A nostra conoscenza, dicono i ricercatori, tutti i casi confermati di resistenza al vaccino possono essere attribuiti “all’assenza di almeno una delle tre caratteristiche chiave” che la maggior parte di vaccini possiede: a) il vaccino induce una risposta immunitaria che protegge prendendo di mira più siti virali (epitopi) contemporaneamente; b) il vaccino inibisce la crescita del patogeno e arresta la trasmissione da parte delle persone protette dal vaccino; c) la risposta immunitaria indotta dal vaccino protegge da tutte le varianti circolanti del patogeno bersaglio. “Combinate insieme, queste tre caratteristiche rendono la probabilità di sviluppo di resistenza al vaccino incredibilmente piccola”.
Ad ogni modo, per quanto piccola, questa probabilità può avere un impatto negativo sulla salute pubblica. “Nel caso nelle settimane, mesi o anni tra la vaccinazione e l’esposizione, emergesse la resistenza al vaccino, un individuo vaccinato potrebbe non essere protetto. E se la resistenza diventasse diffusa e comune, intere campagne di vaccinazione potrebbero essere rese inefficaci retroattivamente” aggiungono di due studiosi.
Affermazioni che fanno dunque riflettere in considerazione dei dubbi sui cmposti attualmente in fase di sperimentazione, non solo in termini di sicurezza ed efficacia, ma anche per quanto concerne la possibilità che i primi vaccini contro Covid-19 proteggano solo dalle forme gravi della malattia ma non dall’infezione. “Per evitare di essere colti alla sprovvista dallo sviluppo della resistenza ai vaccini, i campioni prelevati dai volontari che si stanno sottoponendo alla somministrazione dei candidati vaccini potrebbero essere utilizzati per verificare l’eventuale comparsa di resistenza prima che la formulazione sia autorizzata”.
Le varianti mutate già conosciute
D’altra parte, sebbene Sars-Cov-2 abbia mostrato una frequenza di mutazione dalle cinque alle dieci volte inferiore rispetto ad altri virus, come ad esempio quelli dell’influenza e dell’epatite C, ad oggi si conoscono già diverse varianti del virus originale identificato per la prima volta nella città di Wuhan, tutte dovute all’evoluzione naturale del patogeno.
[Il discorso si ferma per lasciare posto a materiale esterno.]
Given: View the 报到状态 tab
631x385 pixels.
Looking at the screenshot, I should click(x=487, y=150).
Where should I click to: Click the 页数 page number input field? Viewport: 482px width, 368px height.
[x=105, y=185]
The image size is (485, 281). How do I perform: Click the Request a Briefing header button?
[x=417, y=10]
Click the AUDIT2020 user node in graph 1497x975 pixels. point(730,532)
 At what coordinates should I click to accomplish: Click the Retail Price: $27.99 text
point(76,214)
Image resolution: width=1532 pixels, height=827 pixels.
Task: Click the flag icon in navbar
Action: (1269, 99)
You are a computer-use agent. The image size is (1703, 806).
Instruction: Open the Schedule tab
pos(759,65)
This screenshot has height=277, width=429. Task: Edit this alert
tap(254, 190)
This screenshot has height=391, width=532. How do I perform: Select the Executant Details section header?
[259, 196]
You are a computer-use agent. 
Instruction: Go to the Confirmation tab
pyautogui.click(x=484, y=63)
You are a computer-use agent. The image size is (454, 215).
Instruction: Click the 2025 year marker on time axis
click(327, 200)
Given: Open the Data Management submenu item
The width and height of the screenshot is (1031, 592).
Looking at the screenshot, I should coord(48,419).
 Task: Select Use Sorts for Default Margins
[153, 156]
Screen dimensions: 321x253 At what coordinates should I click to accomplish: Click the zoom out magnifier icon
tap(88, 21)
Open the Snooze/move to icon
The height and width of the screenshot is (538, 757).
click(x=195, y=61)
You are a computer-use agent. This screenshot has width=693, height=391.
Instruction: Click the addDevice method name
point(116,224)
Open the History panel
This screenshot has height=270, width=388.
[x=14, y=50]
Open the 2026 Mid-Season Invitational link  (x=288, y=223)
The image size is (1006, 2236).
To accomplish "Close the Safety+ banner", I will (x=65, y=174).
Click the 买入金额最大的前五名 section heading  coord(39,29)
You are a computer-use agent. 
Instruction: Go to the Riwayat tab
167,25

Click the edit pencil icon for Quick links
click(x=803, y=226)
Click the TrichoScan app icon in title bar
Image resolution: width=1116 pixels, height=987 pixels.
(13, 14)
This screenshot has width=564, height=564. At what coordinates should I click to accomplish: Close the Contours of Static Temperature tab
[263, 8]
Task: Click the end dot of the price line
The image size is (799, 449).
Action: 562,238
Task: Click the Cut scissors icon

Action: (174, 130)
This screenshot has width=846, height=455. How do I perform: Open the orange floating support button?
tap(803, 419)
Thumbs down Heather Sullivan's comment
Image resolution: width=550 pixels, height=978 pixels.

Una sola, chiamata D614G, avrebbe al momento dimostrato di fornire al virus un vantaggio in termini di trasmissione da persona a persona, una capacità determinata da una mutazione che si è scoperto interessare il gene che codifica per la proteina S o Spike che permette al patogeno di legare il recettore Ace2 sulle cellule umane per penetrare al loro interno, la stessa proteina adoperata nella maggior parte dei vaccini per stimolare la risposta immunitaria. In ogni caso, al momento, non ci sono prove che questa mutazione abbia reso il virus più pericoloso o stia complicando lo sviluppo dei vaccini.
La variante trasmessa dai visoni
Ad alimentare le preoccupazioni riguardo alla possibilità che possano già essersi sviluppate delle varianti di Sars-Cov-2 meno suscettibili all’azione dei vaccini, le notizie sui visoni arrivate dalla Danimarca, dove si sono registrati 12 casi di infezione non grave in operatori del settore che sono stati contagiati da una varianti trasmesse dagli animali che a loro volta era stati contagiati dall’uomo.
Il timore che questa variante, denominata cluster 5, possa risultare resistente ai vaccini in fase di sviluppo ha spinto il primo produttore mondiale di pellicce a sopprimere i suoi visoni, abbattuti tra le polemiche. Tuttavia, in un articolo pubblicato su Nature, i ricercatori di Oxford hanno concluso che le mutazioni identificate nei visoni non eluderebbero l’efficacia del vaccino. Una tesi sostenuta anche dall’Organizzazione Mondiale della Sanità (OMS) che ha affermato di non aver avuto alcuna prova che la variante possa interferire con le formulazioni in fase di sviluppo. Ad ogni modo, in via precauzionale, l’Italia ha sospeso fino al febbraio 2021 l’attività degli allevamenti di visoni.